[clang] [llvm] [CloneFunction][DebugInfo] Avoid cloning DILocalVariables of inlined functions (PR #75385)

Tue Oct 1 11:26:17 PDT 2024

jmorse wrote:

[This keeps on slipping to the back of my TODO list,]

I've been enlightened by the comments on #68929 about ODR rules, and that there isn't a violation in the example; it does at least exercise the code path of interest, my summary of which is that the ODR-uniquing of types is happening at such a low of a level that it causes surprises and can't be easily fixed. Here's a more well designed reproducer:

    inline int foo() {
      class bar {
      private:
        int a = 0;
      public:
        int get_a() { return a; }
      };

      static bar baz;
      return baz.get_a();
    }

    int a() {
      return foo();
    }

Compile and link this similar to above:
    clang a.cpp  -o b.ll -emit-llvm -S -g -c -O2
    clang b.cpp  -o b.ll -emit-llvm -S -g -c -O2
    llvm-link a.ll b.ll -o c.ll -S
    llc c.ll -o out.o -filetype=obj
    <boom>

Where b.cpp is a copy of the file above with the function renamed from 'a' to 'b' to ensure there aren't multiple conflicting definitions. In this code, we inline the body of "foo" into the 'a' and 'b' functions, and furthermore we inline the get_a method of foo::bar too. In each of the compilation units, this leads to a chain of lexical scopes for the most deeply inlined instruction of:
 * get_a method,
 * foo::bar class
 * foo function
 * 'a' or 'b' function.

The trouble comes when the two modules are linked together: the two collections of DILocations / DILexicalScopes / DISubprograms describing source-locations in each module are distinct and kept separate through linking. However the DICompositeType for foo::bar is unique'd based on its name, and its "scope" field will point into one of the metadata collections. Thus, where we used to have two distinct chains of lexical scopes we've now got a tree of them, joining at the unique'd DICompositeType, and llc is not prepared for this.

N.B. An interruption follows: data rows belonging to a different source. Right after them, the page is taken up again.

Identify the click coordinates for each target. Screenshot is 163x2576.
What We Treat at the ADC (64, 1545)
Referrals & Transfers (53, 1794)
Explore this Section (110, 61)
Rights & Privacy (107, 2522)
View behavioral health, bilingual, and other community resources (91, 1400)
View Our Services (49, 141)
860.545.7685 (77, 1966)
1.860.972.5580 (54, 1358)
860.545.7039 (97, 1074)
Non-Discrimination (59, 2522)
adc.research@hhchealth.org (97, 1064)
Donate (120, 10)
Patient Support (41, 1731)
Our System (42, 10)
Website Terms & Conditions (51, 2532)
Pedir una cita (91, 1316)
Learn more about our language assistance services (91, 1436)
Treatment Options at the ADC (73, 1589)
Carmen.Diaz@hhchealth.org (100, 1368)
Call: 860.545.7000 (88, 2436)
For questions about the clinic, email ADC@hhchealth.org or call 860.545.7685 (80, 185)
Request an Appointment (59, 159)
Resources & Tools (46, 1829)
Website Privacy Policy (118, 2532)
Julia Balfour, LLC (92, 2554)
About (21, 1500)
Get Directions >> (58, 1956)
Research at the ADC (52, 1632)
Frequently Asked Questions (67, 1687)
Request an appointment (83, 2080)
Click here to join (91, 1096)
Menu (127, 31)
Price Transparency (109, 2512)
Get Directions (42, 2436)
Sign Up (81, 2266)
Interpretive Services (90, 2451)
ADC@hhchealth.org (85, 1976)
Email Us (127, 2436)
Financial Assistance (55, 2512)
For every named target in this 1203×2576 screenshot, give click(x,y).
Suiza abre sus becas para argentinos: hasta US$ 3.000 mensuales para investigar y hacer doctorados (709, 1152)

I don't know that this is a bug, more of a design mismatch: most of the rest of LLVM is probably OK with having the lexical-scope chain actually being a tree, given that it only ever looks up it. However LexicalScopes does a top down exploration of a function looking for lexical scopes, and is then surprised when it finds different scopes looking from the bottom up. We could adjust it to search upwards for more lexical scopes (it already does that for block-scopes), but then I imagine we would produce very confusing DWARF that contained two Subprogram scopes for the same function.

There's also no easy way of working around this in metadata: we can't describe any other metadata relationship because it's done at such a low level, and we can't selectively not-ODR-unique DICompositeTypes that are inside functions because the lexical scope metadata might not have been loaded yet, so can't be examined.

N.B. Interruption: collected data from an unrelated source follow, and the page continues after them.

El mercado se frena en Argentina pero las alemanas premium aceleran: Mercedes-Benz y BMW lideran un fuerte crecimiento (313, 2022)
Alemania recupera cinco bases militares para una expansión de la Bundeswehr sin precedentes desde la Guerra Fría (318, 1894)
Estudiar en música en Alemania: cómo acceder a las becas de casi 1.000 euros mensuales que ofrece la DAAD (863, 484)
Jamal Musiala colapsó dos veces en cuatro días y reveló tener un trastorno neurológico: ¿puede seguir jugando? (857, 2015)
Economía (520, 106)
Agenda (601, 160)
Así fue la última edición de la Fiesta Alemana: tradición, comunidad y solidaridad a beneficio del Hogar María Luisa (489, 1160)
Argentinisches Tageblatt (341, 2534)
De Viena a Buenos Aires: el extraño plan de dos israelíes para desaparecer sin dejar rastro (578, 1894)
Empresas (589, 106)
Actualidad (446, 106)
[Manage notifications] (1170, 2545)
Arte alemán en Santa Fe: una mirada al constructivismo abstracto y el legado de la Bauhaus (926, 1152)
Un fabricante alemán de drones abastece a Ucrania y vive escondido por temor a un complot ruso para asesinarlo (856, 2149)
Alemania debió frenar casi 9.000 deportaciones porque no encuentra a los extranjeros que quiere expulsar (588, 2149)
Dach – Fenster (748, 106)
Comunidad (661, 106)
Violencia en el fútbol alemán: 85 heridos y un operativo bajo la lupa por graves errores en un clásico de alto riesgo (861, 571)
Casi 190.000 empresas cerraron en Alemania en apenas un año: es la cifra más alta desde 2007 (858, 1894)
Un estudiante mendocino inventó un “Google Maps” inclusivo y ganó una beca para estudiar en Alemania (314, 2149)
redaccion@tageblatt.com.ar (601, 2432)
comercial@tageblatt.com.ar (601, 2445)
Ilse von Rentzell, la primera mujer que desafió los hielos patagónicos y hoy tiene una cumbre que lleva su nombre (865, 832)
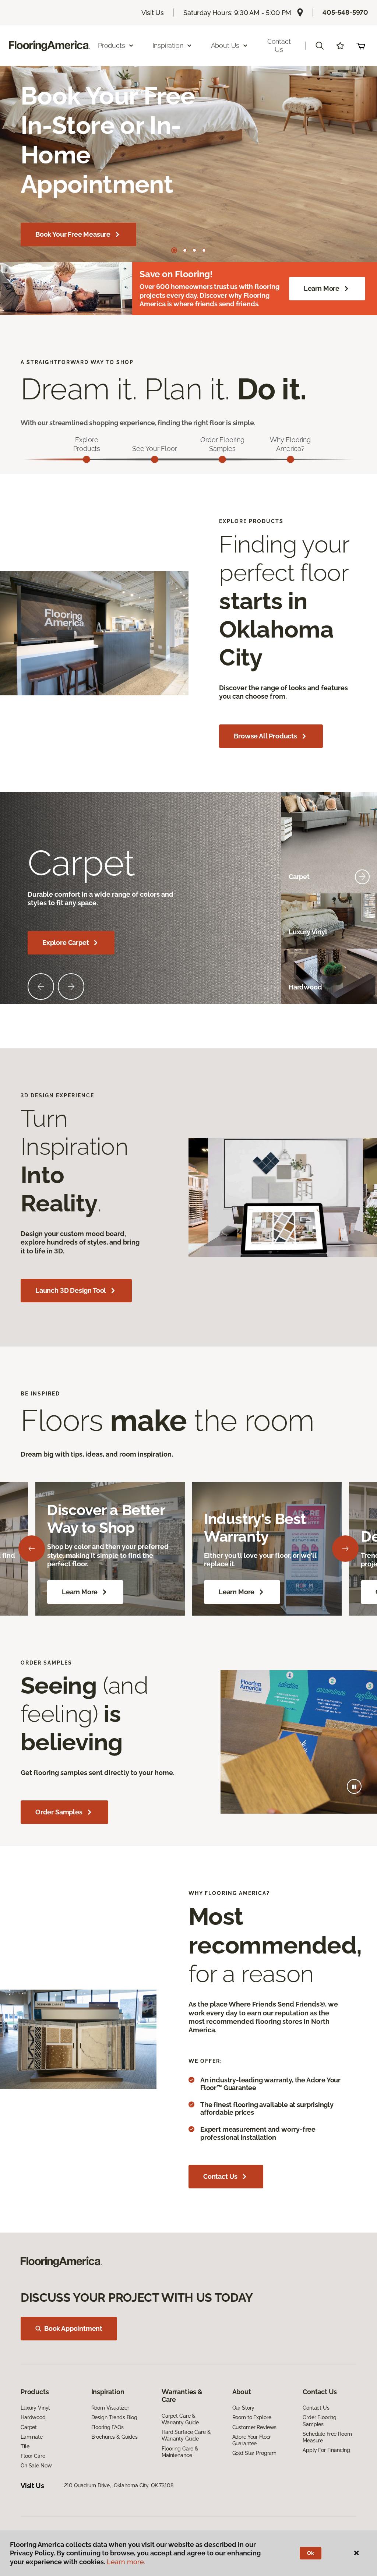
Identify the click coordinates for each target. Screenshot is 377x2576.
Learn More (321, 288)
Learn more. (126, 2562)
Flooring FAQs (107, 2427)
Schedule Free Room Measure (327, 2437)
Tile (25, 2446)
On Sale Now (36, 2466)
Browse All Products (265, 736)
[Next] (345, 1548)
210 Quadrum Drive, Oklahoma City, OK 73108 (118, 2485)
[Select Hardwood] (362, 987)
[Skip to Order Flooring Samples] (222, 459)
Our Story (243, 2408)
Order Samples (58, 1812)
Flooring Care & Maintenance (180, 2452)
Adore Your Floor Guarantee (251, 2440)
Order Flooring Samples (320, 2420)
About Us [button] (225, 45)
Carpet (29, 2427)
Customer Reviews (254, 2427)
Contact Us (279, 45)
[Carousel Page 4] (204, 250)
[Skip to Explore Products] (86, 459)
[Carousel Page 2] (185, 250)
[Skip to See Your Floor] (154, 459)
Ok (310, 2553)
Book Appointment (73, 2328)
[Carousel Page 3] (194, 250)
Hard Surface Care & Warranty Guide (186, 2435)
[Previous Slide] (41, 986)
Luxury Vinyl (35, 2408)
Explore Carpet (65, 942)
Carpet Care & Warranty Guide (180, 2419)
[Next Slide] (71, 986)
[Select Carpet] (362, 876)
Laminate (32, 2437)
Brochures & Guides (114, 2437)
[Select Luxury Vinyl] (362, 932)
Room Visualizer (110, 2408)
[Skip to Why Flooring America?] (290, 459)
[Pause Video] (354, 1786)
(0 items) (360, 45)
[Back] (31, 1548)
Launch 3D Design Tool (70, 1290)
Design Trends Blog (114, 2417)
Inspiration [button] (168, 45)
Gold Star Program (254, 2453)
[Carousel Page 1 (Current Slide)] (174, 250)
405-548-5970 (345, 12)
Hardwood (33, 2417)
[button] (319, 45)
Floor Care (33, 2456)
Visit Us (152, 13)
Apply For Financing (326, 2450)
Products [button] (111, 45)
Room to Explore (251, 2417)
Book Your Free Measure (72, 234)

An immediate fix would be to not set the "identifier" field for the DICompositeType when it's created if it's inside a function scope to avoid ODRUniqing. I've only got a light understanding of what the identifier field is for, so there might be unexpected consequences, plus there'll be a metadata/DWARF size cost to that.

https://github.com/llvm/llvm-project/pull/75385